These documents consist primarily of correspondence by Thomas A. Edison, Jr. (1876-1935), oldest son of Thomas Edison and his first wife, Mary Stilwell Edison. The twenty letters, which cover the period February 1898-March 1899, are mostly addressed to his stepmother, Mina Miller Edison, but there is also one letter to his father and one addressed jointly to his half-sister Madeleine and half-brother Charles. The topics discussed in the letters include Thomas's decision to sever connections with the Edison Jr. Lamp Co. at the insistence of his father, his trip to Fort Myers with his friend J. Henry Gill, and his involvement in the New York Electrical Exhibition. Also included are comments about the enlistment of his brother William in the army during the Spanish-American War; the possible return of his sister Marion to America; the birth of Mina's youngest son, Theodore; the death in combat of her youngest brother, Theodore Westwood Miller; and the death of her father, Lewis Miller. Several of the letters mention Marie Toohey (or Tuohey), an actress whom Thomas met in 1898 and married in February 1899. There are also numerous references to Thomas's health problems, as well as remarks about his estrangement from the Edison family and his desire for a reconciliation. In addition, there are comments about his interest in painting marine scenes and about a painting for Theodore that he sent over to Glenmont.

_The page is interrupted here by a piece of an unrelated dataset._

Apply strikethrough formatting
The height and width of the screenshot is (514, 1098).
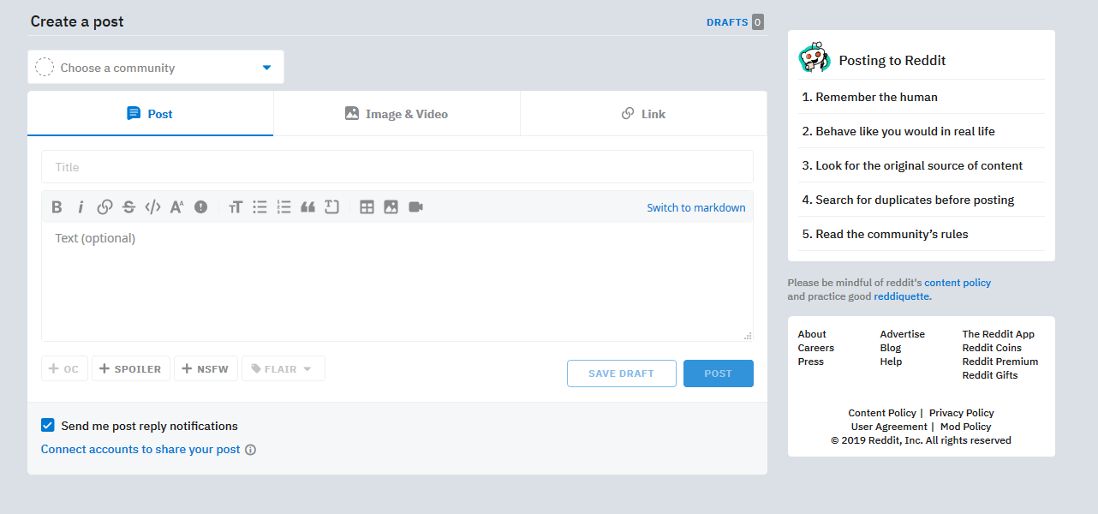click(128, 206)
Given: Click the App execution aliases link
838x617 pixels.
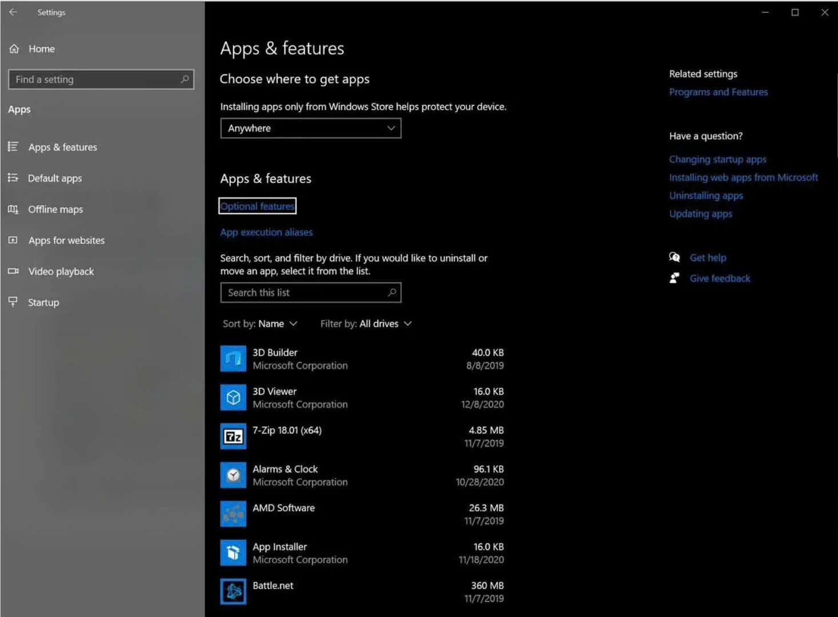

In addition to the correspondence, there are two photographs of Thomas as a child; three clippings from the Fort Myers Press relating to his visit to Florida; two printed circulars promoting the Magneto-Electric Vitalizer and the Wizard Ink Tablet (products manufactured by the Thomas A. Edison Jr. Chemical Co.); and a death notice published in Tips on the Ediphone.
Items not selected include photocopies and transparencies of some of the original letters; correspondence with Michele Wehrwein Albion, former curator of the Edison-Ford Winter Estates, regarding the newspaper clippings; "Lost in History: Thomas A. Edison, Jr.," by Rene Rondeau (printout from her Edison Jr. tribute site); and printouts downloaded from the Internet of two Edison Jr. items offered for sale on eBaya green light blub with a brass base and a pair of landscapes dated "1896" and signed "Tom Edison." Courtesy of David E. E. Sloane.